═════ Excerpted passage
The Enemy in the Camp Part 3: Strife

In recent weeks, we’ve been posting about some of the various ways our enemy, the devil can “find his way into our camps” if we’re not careful and vigilant.

When we began this series, we acknowledged that there were any number of rabbit trails we could chase, hardly realizing that attempting to keep our list just to some of the biggies would result in a three-post (and counting?) set of blogs.

This week we continue with another example where the enemy wreaks havoc and for which I get my fair share of calls for pastoral counsel: Strife.

Strife?  Wait, didn’t we just talk about conflict and division last time?  Aren’t conflict, division and strife all pretty much the same thing?  While often used somewhat interchangeably, it turns out strife actually ramps things up a bit.

While conflict typically has a readily definable beginning and end-point and division may or may not occur along with conflict, strife takes things to a whole new level.  Satan absolutely loves it and, as you’ll know doubt recognize, seeks to tempt us with and through it regularly in our daily lives.

Our friends at gotquestions.org provide a great review of strife that we’ll repost here this week for your knowledge, understanding and application.  I’ll wrap up with a few additional comments at the end.

What Does the Bible Say About Strife?

“Strife is a strong and ongoing conflict over a fundamental issue. Strife is deeper than argument, broader than disagreement and often has a component of division within it.  Strife also typically involves bitterness and sometimes violence. We see strife often today in the political realm, as candidates for office launch vitriolic attacks against their political foes. Strife within families can result in lifelong emotional scars. Strife between nations can lead to war. When strife occurs among believers, the church’s testimony is tarnished and Christ is dishonored.”
══════════
### Exercise set
1) According to the blog post on strife, what happens when strife occurs among believers?
2) Rewrite the paragraph of the blog post on strife that begins "Strife is a strong and ongoing conflict" as a short bulleted list, keeping its main facts.
3) Write a continuation of the blog post on strife, beginning right after its final sentence.
═════ Data supplied
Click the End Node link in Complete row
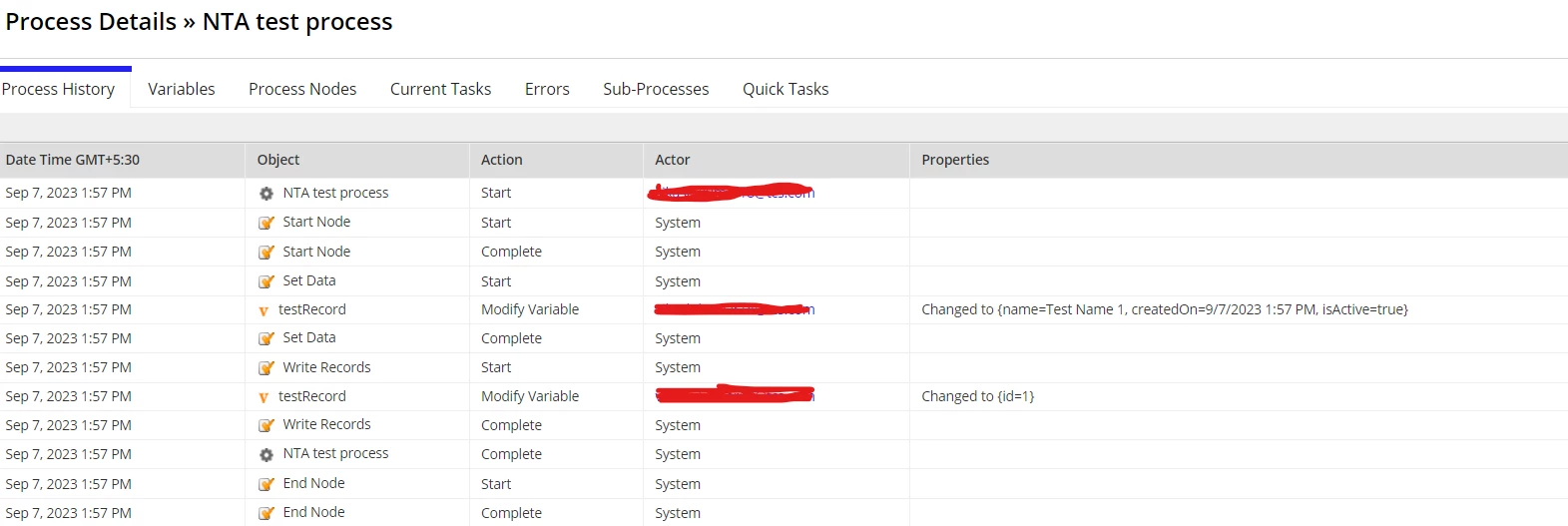 [313, 512]
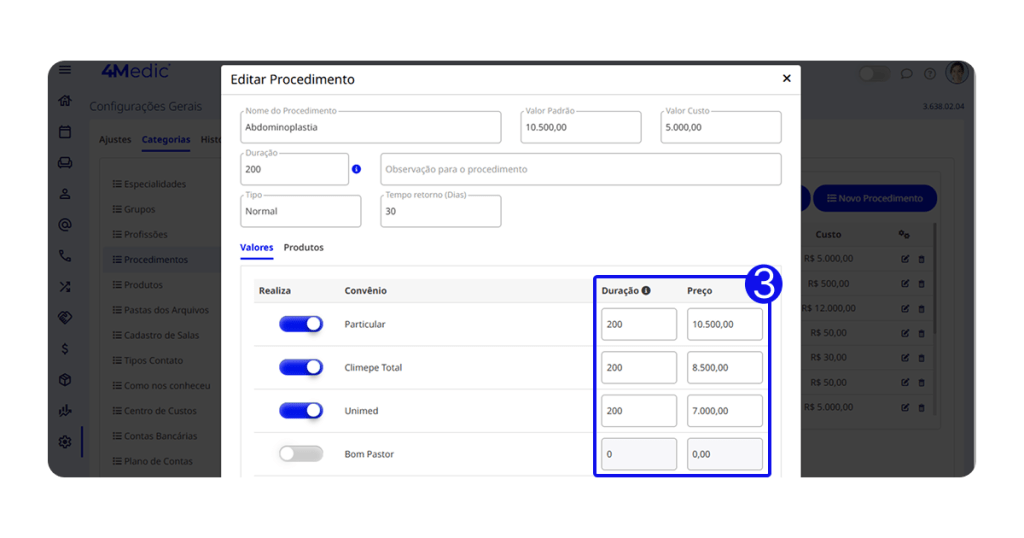Viewport: 1024px width, 538px height.
Task: Select the Valores tab
Action: (256, 247)
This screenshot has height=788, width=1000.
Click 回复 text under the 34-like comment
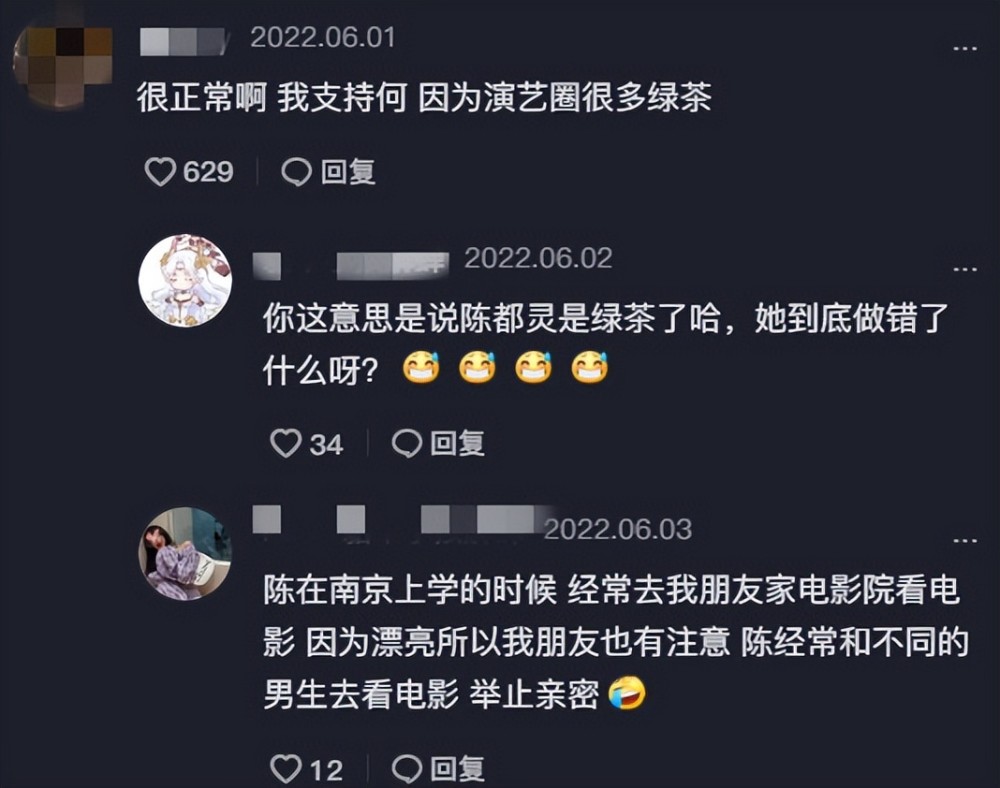click(457, 443)
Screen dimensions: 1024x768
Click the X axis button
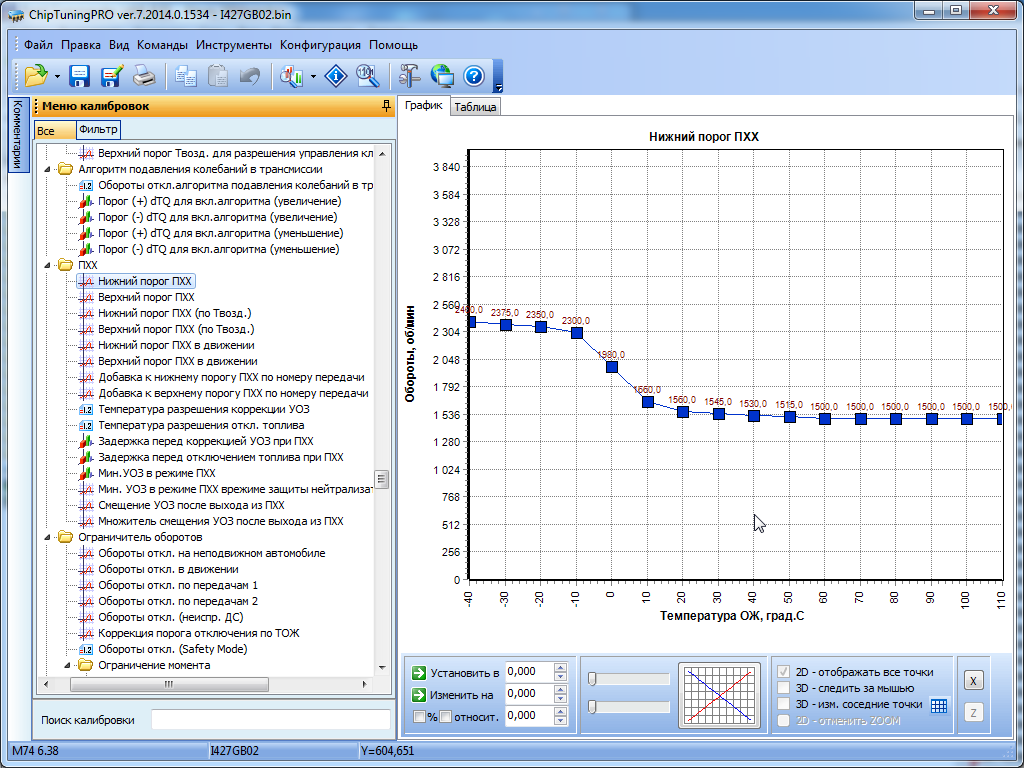pyautogui.click(x=973, y=680)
══════════
### Answers below
1) The church's testimony is tarnished and Christ is dishonored.

2)
- Strife is a strong, ongoing conflict over a fundamental issue.
- It goes deeper than argument and broader than disagreement, and it often includes division.
- It typically involves bitterness and sometimes violence.
- It shows up today in politics, where candidates make vitriolic attacks on their opponents.
- In families it can leave lifelong emotional scars.
- Between nations it can lead to war.
- Among believers it tarnishes the church's testimony and dishonors Christ.

3)
The Bible warns against strife and reproves those who cause it: “It is to one’s honor to avoid strife, but every fool is quick to quarrel” (Proverbs 20:3; see also Proverbs 18:6 and 22:10).

But avoiding strife is difficult; even in New Testament times, strife cropped up in the early church (1 Corinthians 3:31 Timothy 6:42 Corinthians 12:20).

The cause of strife is underlying sin: “What is causing the quarrels and fights among you? Don’t they come from the evil desires at war within you?” (James 4:1, NLT). Strife can develop when a difference of opinion becomes the priority in a relationship. Strife is always accompanied by pride and an unteachable spirit in one or both parties. Proverbs 13:10 says, “Where there is strife, there is pride, but wisdom is found in those who take advice.” When someone refuses to consider another viewpoint and demands his own way, strife results. Someone bent on strife will not allow compromise, negotiation, or humility.

Strife alienates friends, divides families, and destroys churches.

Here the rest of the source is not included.